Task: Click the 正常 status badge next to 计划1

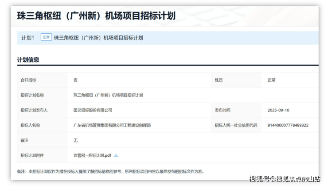Action: click(46, 37)
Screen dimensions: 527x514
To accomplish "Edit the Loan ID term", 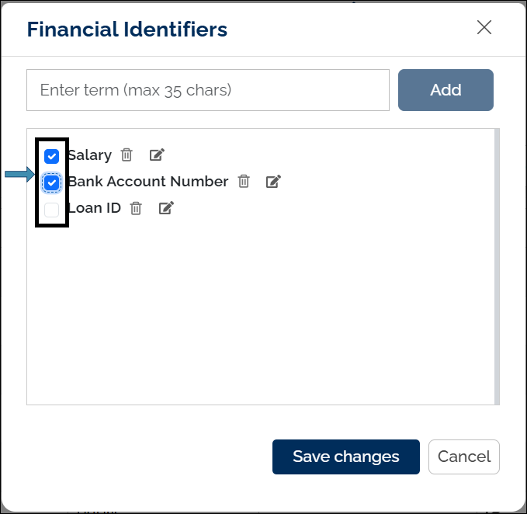I will (166, 207).
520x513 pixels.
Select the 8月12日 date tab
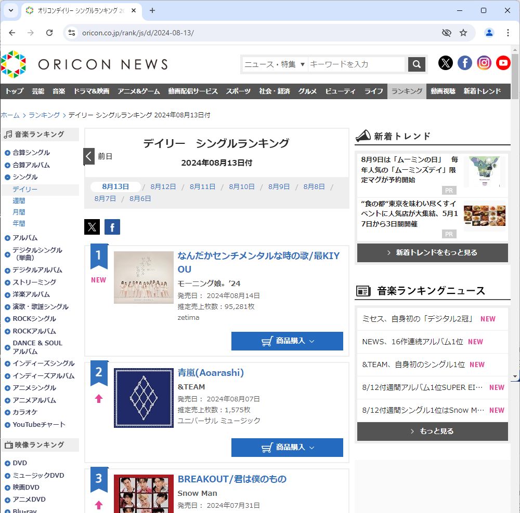(163, 187)
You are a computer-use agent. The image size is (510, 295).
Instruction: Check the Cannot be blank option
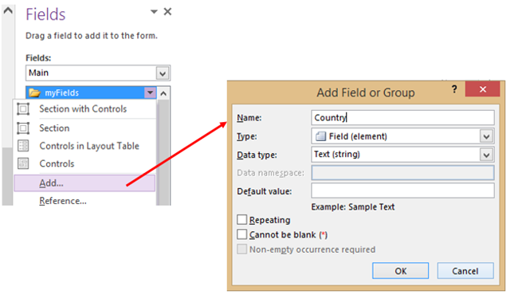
== == ==
* _What you have to do_: Restate word for word the lines that begin at the one containing "Select the 8月12日 date tab" and end with the final line of the records. Pictures stay out.

* _Response to the exercise_:
Select the 8月12日 date tab
(163, 187)
You are a computer-use agent. The image size is (510, 295).
Instruction: Check the Cannot be blank option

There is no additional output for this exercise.